O grupo de índios caingangues que, na tarde de sábado, teria invadido o posto da Brigada Militar (BM) em Iraí, cidade agrícola e turística de 8 mil habitantes na barranca do Rio Uruguai, no norte do Rio Grande do Sul, vai responder a inquérito na Polícia Civil por sequestro, cárcere privado e roubo. Na ocasião, os caingangues teriam desarmado e levado à força para a reserva indígena dois policiais militares, um carro-patrulha e outros equipamentos da BM.

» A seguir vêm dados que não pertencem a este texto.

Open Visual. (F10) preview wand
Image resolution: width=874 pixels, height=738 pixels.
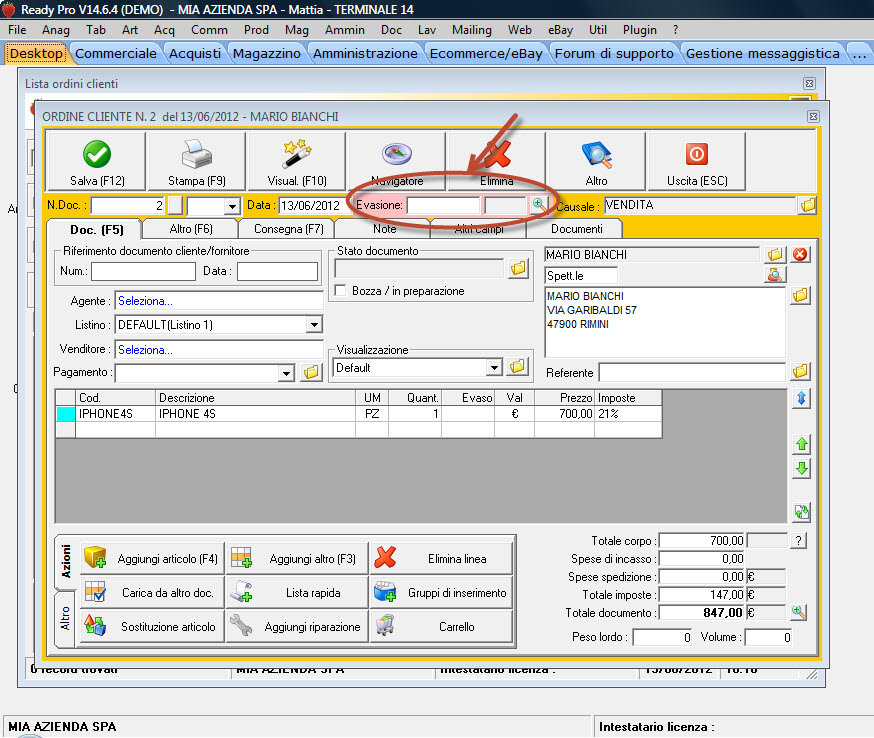[297, 155]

A ação dos índios aconteceu 40 minutos depois que um veículo de uma das famílias caingangues foi parado em um barreira de trânsito da BM, na Avenida Flores da Cunha. Por estar com os impostos atrasados, o carro foi apreendido. Houve um desentendimento entre os índios e os dois policiais militares da barreira. No confronto, os brigadianos ficaram feridos e dois caingangues foram baleados: o estudante universitário Walter dos Santos, 26 anos, e um adolescente, de 17 anos. Na manhã de domingo, todos estavam bem.
- Eu estou legal. Ainda um pouco confuso com a situação toda - falou Santos, que foi ferido a tiros em uma das pernas e se recupera, depois de uma cirurgia, no Hospital de Caridade de Erechim.
A briga entre índios e brigadianos na barreira durou pouco mais de 15 minutos. No final, os policiais militares saíram do local, e os indígenas feridos foram socorridos.
O ataque ao posto da BM
A notícia do que ocorreu na barreira chegou rápido na reserva indigena, onde vivem 170 famílias em 270 hectares. Os índios embarcaram em três veículos e foram até o posto da BM, onde estavam outros dois policiais militares. Há pelo menos duas versões para o que aconteceu ali. Na versão de uma das lideranças caingangues, Celso Jacinto, os índios foram até o posto registrar a ocorrência do que havia ocorrido na barreira.
- Os dois policiais militares que estavam lá fecharam as portas do posto e se recusaram a fazer o registro - relatou Celso.
A atitude teria causado a revolta dos índios, que agiram levando outros dois brigadianos e os equipamentos da BM para a reserva com o objetivo, segundo Celso, de chamar atenção das autoridades para o episódio da barreira.
Na versão de testemunhas e dos brigadianos, os índios atacaram o posto, imobilizaram os dois policiais militares e os conduziram até a reserva. Os dois policiais foram levados para a reserva por volta das 17h e trancados dentro de um prédio. A agitação entre os caingangues era muito grande. Enquanto isso, tropas da BM chegavam na cidade e reforçavam o patrulhamento.
A situação foi controlada pela perícia das lideranças, explica Maryjara Mazzocato Dazzi, chefe do escritório da Fundação Nacional do Índio (Funai) de Iraí. A negociação pela libertação dos dois brigadianos e a devolução dos equipamentos da BM foi longa e complicada. Participaram dela Maryjara, o cacique da tribo, Jacir Jacinto, e oficiais da BM, entre eles o major Alexandre Moreira Pereira, comandante do 37º Batalhão de Polícia Militar (37º BPM), responsável pela segurança de Iraí e de outras 29 cidades de região.
Libertação dos reféns e efeito colateral
No final da noite de sábado, os dois brigadianos do posto foram libertados pelos índios e os equipamentos da BM devolvidos. No início da manhã de domingo, a tropa que havia reforçado a segurança em Iraí foi retirada da cidade.
- Hoje (domingo) a situação está calma na cidade - afirmou o major.
O que aconteceu na barreira de trânsito será apurado por um Inquérito Policial Militar (IPM), afirmou o major Moreira. Os dois episódios, o confronto na barreira de trânsito e o do posto da BM, deverão ser investigados pela Delegacia de Polícia Civil de Iraí.
- No caso do posto, o grupo de indigenas que levou para a reserva os brigadianos e os equipamentos vai responder por sequestro, cárcere privado e roubo - informou o comissário Pedro Evaldo Wink.
Os indigenas de Iraí e os agricultores não estão envolvidos em disputas por terras. Mas, nas cidades vizinhas, caingangues e produtores estão em conflito agrários, e o clima é muito tenso. Em abril, por exemplo, dois agricultores foram mortos a tiros e pauladas pelos indígenas em Faxinalzinho, pequena cidade agrícola a 80 quilômetros de Iraí.
- Estão tentando apagar fogo com gasolina - diz, sobre os acontecimentos em Iraí, o cacique Roberto Carlos Santos, envolvido em uma disputa de terras com agricultores em Rio dos Índios, em Vicente Dutra, município da região de Iraí.